**** Source material

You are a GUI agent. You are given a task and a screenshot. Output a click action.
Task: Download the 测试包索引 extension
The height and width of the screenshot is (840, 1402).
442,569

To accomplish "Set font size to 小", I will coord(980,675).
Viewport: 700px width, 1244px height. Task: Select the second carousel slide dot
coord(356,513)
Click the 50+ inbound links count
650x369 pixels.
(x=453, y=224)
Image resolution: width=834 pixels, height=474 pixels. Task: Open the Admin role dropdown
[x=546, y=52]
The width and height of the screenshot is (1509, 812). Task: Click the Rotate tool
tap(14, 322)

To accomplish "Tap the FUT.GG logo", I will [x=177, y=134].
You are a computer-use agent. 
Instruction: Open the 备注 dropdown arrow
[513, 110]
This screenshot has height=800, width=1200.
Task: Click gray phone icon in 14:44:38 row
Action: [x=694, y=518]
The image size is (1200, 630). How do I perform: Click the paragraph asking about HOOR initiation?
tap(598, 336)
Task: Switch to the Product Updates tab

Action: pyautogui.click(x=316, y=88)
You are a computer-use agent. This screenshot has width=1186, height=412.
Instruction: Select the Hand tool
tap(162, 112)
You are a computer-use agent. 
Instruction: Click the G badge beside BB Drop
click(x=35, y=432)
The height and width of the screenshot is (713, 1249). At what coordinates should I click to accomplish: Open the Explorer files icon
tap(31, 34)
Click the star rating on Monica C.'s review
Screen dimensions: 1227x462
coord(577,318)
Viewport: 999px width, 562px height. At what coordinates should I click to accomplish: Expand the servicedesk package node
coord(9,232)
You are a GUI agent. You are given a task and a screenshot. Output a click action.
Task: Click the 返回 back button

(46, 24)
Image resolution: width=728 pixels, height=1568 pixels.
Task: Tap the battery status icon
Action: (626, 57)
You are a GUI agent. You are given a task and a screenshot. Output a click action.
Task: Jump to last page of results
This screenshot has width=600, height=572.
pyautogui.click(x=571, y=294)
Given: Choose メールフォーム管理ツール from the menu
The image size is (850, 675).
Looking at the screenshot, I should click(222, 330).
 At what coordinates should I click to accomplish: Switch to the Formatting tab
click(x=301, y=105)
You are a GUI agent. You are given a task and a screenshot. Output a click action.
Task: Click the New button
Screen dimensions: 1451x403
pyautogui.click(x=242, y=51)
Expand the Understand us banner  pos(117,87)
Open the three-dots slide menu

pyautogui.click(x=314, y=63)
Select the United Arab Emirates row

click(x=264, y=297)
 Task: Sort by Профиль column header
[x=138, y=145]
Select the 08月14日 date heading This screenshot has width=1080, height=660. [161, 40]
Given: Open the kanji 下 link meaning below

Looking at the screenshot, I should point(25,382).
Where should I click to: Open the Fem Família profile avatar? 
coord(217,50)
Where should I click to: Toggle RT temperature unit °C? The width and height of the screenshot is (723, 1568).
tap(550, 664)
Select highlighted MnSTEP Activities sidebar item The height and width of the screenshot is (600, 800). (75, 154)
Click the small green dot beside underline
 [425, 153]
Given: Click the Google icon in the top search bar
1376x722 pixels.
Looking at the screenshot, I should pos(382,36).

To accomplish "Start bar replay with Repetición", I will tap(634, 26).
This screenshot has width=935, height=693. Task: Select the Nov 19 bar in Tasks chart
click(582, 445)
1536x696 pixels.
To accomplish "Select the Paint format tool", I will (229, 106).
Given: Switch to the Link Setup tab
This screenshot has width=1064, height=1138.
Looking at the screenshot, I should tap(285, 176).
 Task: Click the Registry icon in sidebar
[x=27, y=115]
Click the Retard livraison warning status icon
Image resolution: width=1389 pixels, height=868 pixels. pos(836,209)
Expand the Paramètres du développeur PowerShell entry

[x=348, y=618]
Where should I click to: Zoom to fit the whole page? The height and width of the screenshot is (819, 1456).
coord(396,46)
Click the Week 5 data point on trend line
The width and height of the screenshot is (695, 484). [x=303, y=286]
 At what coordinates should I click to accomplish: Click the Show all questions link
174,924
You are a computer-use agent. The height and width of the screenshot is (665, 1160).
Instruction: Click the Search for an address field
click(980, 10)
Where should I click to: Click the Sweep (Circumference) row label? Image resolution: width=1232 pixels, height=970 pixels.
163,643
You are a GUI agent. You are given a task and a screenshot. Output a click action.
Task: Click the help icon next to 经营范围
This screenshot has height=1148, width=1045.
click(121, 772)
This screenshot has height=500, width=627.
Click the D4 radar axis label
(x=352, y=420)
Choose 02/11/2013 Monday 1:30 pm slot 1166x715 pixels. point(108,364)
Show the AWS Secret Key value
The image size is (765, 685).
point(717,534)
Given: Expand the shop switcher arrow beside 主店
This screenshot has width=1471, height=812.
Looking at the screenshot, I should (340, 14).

********

[Problem]: Begin with the line that contains "Expand the Paramètres" and print each line exactly until the data ends, including the last line.

[Answer for this exercise]:
Expand the Paramètres du développeur PowerShell entry

[x=348, y=618]
Where should I click to: Zoom to fit the whole page? The height and width of the screenshot is (819, 1456).
coord(396,46)
Click the Week 5 data point on trend line
The width and height of the screenshot is (695, 484). [x=303, y=286]
 At what coordinates should I click to accomplish: Click the Show all questions link
174,924
You are a computer-use agent. The height and width of the screenshot is (665, 1160).
Instruction: Click the Search for an address field
click(980, 10)
Where should I click to: Click the Sweep (Circumference) row label? Image resolution: width=1232 pixels, height=970 pixels.
163,643
You are a GUI agent. You are given a task and a screenshot. Output a click action.
Task: Click the help icon next to 经营范围
This screenshot has height=1148, width=1045.
click(121, 772)
This screenshot has height=500, width=627.
Click the D4 radar axis label
(x=352, y=420)
Choose 02/11/2013 Monday 1:30 pm slot 1166x715 pixels. point(108,364)
Show the AWS Secret Key value
The image size is (765, 685).
point(717,534)
Given: Expand the shop switcher arrow beside 主店
This screenshot has width=1471, height=812.
Looking at the screenshot, I should (340, 14).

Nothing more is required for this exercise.